Movies are consumer products, and again the producers know how they have to shape their product to push it to the consumers. We have not been involved in any movie filming; I would say that our experience with History Channel is in more this category (than documentary). It is very funny (if not embarrassing) to realize that the whole filming and shooting is to persuade the (American) audience that Hoplite warfare was similar to modern American Football.

According to Dawid Kobialka, re-enactment is deeply political. Globalism is probably triggering or provoking manifestations of national heritage. Re-enactment and living history is, in my opinion, a complex phenomenon: besides criticizing contemporary society (escaping the present days is an obvious sign of it), reviving national history is a protest against globalist tendencies (among other reasons to participate). Re-enactors are frightened to express their political opinion, despite the fact that indirectly they do manifest it, otherwise they are doomed from public appearances. Is the political actuality (post-modern society critique) of re-enactment recognized in Greece or is it more like taboo there?
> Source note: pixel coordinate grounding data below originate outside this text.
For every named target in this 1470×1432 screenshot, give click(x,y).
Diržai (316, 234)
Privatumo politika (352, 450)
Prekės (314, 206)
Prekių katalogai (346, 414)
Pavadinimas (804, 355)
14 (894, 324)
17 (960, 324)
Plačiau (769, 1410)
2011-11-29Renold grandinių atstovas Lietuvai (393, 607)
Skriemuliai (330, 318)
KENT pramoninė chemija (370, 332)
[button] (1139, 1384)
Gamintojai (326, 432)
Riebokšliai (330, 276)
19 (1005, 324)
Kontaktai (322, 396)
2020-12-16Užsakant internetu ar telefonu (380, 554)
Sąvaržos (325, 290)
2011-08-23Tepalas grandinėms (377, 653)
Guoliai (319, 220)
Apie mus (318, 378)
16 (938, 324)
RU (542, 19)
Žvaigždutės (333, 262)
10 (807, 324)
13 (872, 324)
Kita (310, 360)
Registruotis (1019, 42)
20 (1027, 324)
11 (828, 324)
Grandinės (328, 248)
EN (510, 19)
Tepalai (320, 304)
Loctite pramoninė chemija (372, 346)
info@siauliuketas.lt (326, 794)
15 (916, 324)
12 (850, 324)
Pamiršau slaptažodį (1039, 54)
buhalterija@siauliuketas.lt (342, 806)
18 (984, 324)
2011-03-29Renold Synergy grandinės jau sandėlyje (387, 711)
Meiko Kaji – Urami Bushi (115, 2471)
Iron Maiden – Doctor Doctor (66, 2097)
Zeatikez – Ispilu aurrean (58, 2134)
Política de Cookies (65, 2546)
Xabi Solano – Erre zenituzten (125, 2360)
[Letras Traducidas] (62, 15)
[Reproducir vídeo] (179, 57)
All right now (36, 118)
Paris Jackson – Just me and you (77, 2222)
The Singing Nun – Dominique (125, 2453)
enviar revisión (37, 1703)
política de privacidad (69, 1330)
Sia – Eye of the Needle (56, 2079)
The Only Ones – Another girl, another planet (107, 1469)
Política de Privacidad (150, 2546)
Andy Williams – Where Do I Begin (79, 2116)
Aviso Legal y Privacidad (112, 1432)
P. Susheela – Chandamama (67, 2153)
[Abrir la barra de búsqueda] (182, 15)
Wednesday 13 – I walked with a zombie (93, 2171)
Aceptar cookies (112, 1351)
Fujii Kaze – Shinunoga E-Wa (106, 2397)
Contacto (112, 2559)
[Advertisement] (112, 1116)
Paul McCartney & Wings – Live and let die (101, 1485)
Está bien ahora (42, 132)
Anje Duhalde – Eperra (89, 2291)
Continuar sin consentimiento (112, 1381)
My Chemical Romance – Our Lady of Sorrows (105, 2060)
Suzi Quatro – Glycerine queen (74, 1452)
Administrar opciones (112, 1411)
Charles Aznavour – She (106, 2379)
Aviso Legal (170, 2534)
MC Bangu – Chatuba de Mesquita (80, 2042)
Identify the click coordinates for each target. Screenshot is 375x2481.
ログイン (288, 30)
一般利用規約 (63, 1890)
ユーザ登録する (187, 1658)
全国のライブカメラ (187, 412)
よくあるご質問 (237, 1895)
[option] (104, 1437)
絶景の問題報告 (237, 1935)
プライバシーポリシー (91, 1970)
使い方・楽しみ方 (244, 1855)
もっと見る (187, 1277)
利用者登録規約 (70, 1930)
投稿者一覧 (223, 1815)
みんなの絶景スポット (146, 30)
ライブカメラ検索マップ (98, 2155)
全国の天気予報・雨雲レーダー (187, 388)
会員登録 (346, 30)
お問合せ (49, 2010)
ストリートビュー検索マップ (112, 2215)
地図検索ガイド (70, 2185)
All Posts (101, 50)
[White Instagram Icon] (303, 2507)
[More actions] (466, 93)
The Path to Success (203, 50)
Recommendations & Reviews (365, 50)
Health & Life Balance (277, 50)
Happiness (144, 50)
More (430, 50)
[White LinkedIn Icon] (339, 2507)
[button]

Yes, re-enactment is deeply political in most of its forms. We see re-enactment as political in these forms: state-supported, non state-supported but tolerated, non state-supported and not tolerated, we also have religious re-enactment. An example of state-supported re-enactment is the Presidential Guard; each country has one, with soldiers dressed in uniforms and performing drills of 1800 era,  a religious litany in Greece or Italy that in reality represent a Byzantine military unit of the 10th century AD, or universities keeping the traditions in graduating ceremonies, all these are re-enactment acts.

An example of non state-supported but tolerated re-enactment is what associations like Koryvantes do; without any state support, re-enact various eras of military history, focusing mainly in nationalist/military style.

Non state-supported and not tolerated re-enactment is when on 1st of May, striking unions fight with police units, exchanging tear gas and -cocktail bombs. An example of religious re-enactment is a litany (mentioned before), or a church mass with the priest dressed like the first Christians.

So, we agree that re-enactment is deeply political, it is used to support various parts of our social life (I would say most); Dawid Kobialka is correct, but refers only to the second and third categories (non state-supported but tolerated re-enactment/non state-supported and not tolerated re-enactment), he chooses (?) not to refer to the first category of state-supported re-enactment that represents 90% of all the cases.

The KORYVANTES Association is not willing to be involved in commercial events. We are also not willing to allow our Intellectual Property be misused by political parties or religious organizations, in the hope of avoiding superfluous provocations.                    

The KORYVANTES Association's point of view on living history/re-enactment is that it must be held within strict academic boundaries with deep respect for history and science; of course, we have not escaped from various scholars’ comments who consider us simply as a nationalistic group.

We have chosen to stay away from the general public to protect our work; the image of Ancient Greece was used by Governments of the western world over the last two centuries to promote their political agendas, so our message can easily be misinterpreted. Our communication channels with the public are mainly through history magazines and museum festivals.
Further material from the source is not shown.